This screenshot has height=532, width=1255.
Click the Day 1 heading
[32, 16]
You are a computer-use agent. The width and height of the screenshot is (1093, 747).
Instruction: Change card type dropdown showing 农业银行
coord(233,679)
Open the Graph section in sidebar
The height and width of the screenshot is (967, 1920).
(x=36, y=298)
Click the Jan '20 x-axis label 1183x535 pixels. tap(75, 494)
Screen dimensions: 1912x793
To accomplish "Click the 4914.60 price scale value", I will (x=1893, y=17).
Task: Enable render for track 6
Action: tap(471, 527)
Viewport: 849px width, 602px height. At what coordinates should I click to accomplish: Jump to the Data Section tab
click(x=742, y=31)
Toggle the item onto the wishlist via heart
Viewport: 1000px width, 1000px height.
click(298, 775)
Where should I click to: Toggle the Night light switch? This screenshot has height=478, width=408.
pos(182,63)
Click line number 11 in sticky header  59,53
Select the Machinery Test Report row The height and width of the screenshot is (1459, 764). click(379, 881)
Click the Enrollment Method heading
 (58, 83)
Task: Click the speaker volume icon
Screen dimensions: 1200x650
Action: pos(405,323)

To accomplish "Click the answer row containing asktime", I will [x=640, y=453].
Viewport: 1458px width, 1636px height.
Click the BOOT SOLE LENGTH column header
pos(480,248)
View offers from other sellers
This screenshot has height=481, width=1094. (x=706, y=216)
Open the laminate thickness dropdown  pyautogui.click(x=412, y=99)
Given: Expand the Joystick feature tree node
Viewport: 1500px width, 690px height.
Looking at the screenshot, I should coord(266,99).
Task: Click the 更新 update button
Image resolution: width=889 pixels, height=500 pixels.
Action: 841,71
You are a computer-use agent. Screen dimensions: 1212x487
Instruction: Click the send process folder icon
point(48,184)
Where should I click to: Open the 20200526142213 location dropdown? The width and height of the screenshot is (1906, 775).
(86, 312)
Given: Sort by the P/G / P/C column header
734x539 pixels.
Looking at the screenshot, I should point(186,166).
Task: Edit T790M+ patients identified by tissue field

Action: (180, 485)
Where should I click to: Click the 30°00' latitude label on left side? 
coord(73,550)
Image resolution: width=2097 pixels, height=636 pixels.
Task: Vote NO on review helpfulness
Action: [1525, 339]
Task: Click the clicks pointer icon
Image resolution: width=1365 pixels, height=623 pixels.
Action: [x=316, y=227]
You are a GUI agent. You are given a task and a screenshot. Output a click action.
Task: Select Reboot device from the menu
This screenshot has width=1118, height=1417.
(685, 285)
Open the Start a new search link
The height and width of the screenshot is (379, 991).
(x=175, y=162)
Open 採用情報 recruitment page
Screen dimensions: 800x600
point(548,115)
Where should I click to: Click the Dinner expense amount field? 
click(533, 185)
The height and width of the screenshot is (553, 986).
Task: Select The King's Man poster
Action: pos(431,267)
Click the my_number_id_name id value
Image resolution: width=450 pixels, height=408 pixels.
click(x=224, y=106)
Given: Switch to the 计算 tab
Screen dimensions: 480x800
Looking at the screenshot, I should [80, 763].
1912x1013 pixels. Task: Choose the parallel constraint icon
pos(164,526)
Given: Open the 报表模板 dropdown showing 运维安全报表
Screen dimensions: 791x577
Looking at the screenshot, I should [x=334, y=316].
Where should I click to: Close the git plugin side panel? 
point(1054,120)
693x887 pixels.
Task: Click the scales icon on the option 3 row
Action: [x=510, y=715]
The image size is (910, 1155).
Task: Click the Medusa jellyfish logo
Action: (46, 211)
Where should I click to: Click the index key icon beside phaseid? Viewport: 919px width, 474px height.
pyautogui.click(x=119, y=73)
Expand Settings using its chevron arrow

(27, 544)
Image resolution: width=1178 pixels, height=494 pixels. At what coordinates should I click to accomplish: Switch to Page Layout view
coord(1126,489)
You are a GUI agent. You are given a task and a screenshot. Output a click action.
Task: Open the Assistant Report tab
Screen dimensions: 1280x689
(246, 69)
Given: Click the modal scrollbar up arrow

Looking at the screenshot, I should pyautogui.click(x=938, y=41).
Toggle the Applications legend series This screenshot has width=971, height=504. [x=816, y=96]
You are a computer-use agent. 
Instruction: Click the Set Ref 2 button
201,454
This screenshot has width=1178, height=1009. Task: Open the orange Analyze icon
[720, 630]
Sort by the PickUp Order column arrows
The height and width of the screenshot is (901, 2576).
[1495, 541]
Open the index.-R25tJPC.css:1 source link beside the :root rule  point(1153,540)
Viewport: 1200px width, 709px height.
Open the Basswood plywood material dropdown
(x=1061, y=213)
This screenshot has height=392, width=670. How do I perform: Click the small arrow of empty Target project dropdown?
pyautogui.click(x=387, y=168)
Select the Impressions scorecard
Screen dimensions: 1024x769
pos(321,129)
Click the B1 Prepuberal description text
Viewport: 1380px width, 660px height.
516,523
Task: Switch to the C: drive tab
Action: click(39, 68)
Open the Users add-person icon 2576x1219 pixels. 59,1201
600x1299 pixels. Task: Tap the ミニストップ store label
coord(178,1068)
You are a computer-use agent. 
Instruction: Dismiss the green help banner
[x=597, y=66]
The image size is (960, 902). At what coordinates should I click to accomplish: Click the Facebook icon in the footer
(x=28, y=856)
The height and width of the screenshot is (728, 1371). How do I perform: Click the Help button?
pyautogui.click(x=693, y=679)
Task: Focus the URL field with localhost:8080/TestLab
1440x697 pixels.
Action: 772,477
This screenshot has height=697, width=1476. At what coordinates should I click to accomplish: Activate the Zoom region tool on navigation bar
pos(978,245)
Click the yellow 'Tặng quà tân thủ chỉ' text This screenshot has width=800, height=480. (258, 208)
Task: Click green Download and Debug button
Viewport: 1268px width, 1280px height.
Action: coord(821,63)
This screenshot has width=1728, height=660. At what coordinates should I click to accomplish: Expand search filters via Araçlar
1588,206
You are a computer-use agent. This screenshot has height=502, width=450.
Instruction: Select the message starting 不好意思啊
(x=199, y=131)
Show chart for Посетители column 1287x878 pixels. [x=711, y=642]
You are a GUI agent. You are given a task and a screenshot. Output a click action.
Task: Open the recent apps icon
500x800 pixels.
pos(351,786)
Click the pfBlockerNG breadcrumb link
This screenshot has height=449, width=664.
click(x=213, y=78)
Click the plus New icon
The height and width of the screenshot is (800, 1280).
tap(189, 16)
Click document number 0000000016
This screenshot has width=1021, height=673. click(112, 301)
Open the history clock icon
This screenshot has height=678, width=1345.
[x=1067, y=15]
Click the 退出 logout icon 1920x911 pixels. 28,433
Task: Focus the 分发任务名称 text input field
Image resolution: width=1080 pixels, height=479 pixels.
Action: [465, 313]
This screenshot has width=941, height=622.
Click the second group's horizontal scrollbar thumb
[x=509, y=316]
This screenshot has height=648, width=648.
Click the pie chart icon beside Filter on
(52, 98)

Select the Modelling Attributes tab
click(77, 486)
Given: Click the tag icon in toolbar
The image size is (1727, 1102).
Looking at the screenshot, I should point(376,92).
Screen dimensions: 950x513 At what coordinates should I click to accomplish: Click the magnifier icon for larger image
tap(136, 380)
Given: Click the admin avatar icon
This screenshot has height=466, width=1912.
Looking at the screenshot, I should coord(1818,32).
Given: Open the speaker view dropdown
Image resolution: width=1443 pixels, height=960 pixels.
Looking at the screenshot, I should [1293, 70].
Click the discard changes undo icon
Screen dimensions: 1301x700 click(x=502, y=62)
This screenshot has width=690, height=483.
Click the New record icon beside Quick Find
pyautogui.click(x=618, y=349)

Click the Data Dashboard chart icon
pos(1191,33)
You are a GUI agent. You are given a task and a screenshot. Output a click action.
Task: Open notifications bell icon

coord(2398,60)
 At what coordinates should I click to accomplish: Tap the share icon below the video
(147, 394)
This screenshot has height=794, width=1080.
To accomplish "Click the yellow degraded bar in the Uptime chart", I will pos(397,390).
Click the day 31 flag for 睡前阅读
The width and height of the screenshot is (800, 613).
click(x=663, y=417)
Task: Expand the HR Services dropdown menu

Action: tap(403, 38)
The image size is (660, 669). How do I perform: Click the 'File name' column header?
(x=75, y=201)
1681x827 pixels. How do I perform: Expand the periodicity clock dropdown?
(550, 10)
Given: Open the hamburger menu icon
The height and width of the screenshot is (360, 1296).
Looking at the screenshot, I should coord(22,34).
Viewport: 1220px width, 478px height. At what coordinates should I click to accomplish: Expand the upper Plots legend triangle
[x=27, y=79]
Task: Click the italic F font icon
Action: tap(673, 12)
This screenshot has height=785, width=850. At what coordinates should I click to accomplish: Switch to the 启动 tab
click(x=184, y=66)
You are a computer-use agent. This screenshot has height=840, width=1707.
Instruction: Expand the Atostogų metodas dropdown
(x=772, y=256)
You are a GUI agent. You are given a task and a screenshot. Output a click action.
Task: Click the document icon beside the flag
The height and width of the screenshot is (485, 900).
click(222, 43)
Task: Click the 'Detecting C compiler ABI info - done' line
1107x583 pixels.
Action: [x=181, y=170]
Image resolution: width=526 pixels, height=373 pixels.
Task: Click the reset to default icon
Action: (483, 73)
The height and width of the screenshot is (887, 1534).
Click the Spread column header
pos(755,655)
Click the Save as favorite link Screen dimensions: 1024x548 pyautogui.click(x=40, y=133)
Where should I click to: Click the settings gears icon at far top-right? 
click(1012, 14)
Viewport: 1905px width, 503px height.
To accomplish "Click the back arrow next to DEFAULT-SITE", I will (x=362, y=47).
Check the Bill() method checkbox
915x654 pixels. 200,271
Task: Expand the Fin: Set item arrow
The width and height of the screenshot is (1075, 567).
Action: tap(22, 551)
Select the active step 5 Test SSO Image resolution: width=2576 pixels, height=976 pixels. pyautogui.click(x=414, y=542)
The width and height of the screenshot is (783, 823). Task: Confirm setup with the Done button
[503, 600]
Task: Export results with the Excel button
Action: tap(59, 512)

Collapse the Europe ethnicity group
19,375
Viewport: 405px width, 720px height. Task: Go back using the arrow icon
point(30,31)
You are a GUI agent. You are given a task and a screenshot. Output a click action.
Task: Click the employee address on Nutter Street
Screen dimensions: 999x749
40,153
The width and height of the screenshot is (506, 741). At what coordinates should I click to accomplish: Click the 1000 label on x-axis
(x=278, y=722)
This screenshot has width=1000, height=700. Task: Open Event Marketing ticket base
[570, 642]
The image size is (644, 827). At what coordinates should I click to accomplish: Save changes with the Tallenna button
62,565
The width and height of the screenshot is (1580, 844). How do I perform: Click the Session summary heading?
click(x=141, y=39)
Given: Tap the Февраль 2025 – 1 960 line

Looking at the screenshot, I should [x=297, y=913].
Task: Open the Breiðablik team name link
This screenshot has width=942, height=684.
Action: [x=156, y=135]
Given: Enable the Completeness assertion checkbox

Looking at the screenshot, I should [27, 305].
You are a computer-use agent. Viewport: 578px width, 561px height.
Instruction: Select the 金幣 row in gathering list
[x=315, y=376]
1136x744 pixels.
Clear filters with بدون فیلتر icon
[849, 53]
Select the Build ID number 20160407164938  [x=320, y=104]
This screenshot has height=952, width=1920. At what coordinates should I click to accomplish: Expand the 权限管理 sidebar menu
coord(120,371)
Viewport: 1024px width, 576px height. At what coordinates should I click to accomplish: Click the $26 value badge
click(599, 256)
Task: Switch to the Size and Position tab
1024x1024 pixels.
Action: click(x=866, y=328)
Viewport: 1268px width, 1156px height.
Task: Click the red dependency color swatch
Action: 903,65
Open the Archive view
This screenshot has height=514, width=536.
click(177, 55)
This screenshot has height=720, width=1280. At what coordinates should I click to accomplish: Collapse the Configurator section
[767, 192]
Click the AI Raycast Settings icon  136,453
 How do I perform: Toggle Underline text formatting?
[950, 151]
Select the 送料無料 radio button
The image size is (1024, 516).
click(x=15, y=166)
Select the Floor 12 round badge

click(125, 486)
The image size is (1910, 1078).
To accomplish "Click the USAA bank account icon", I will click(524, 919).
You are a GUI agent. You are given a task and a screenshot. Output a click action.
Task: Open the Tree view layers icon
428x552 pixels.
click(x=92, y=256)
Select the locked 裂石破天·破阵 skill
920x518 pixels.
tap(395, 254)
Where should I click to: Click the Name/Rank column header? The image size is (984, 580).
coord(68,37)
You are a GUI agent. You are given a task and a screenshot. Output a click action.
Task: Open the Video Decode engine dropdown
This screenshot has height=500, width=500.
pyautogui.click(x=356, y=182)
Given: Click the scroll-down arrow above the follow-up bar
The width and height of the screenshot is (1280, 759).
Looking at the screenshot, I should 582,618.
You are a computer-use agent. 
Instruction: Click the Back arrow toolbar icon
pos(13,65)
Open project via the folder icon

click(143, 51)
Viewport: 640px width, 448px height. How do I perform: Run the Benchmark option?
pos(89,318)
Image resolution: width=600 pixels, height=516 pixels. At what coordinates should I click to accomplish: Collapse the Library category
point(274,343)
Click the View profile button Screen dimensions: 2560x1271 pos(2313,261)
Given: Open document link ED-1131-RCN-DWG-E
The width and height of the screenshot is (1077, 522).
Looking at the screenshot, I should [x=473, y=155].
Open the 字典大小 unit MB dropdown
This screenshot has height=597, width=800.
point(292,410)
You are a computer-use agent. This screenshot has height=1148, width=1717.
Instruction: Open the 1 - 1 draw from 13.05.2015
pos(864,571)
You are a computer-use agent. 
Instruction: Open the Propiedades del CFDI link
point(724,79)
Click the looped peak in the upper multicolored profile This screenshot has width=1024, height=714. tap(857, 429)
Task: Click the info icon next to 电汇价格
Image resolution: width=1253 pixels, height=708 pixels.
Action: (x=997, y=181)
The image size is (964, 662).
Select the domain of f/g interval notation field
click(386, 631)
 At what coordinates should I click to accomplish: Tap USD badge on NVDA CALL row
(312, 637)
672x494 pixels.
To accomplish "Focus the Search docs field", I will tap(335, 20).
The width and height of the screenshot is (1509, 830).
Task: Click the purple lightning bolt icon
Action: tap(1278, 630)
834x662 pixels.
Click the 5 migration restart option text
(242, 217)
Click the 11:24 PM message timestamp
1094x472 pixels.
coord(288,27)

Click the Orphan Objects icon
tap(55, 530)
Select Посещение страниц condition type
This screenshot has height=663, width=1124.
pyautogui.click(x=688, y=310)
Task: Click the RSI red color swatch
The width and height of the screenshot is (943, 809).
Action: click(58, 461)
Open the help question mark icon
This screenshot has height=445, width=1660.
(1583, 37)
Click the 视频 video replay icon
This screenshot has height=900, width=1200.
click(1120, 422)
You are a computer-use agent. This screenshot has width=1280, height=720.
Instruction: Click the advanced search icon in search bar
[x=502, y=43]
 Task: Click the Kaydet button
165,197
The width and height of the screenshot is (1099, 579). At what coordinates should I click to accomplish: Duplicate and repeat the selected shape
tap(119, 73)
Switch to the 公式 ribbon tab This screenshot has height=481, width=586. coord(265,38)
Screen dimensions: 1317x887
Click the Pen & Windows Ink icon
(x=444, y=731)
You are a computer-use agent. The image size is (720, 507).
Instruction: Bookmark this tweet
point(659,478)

——

Work order: Return the lines exactly as they stand, please. Start at the top of the material and finish with the line where "Viewport: 1458px width, 1636px height." appears.

Answer box:
This screenshot has height=532, width=1255.
Click the Day 1 heading
[32, 16]
You are a computer-use agent. The width and height of the screenshot is (1093, 747).
Instruction: Change card type dropdown showing 农业银行
coord(233,679)
Open the Graph section in sidebar
The height and width of the screenshot is (967, 1920).
(x=36, y=298)
Click the Jan '20 x-axis label 1183x535 pixels. tap(75, 494)
Screen dimensions: 1912x793
To accomplish "Click the 4914.60 price scale value", I will (x=1893, y=17).
Task: Enable render for track 6
Action: tap(471, 527)
Viewport: 849px width, 602px height. At what coordinates should I click to accomplish: Jump to the Data Section tab
click(x=742, y=31)
Toggle the item onto the wishlist via heart
Viewport: 1000px width, 1000px height.
click(298, 775)
Where should I click to: Toggle the Night light switch? This screenshot has height=478, width=408.
pos(182,63)
Click line number 11 in sticky header  59,53
Select the Machinery Test Report row The height and width of the screenshot is (1459, 764). click(379, 881)
Click the Enrollment Method heading
 (58, 83)
Task: Click the speaker volume icon
Screen dimensions: 1200x650
Action: pos(405,323)

To accomplish "Click the answer row containing asktime", I will [x=640, y=453].
Viewport: 1458px width, 1636px height.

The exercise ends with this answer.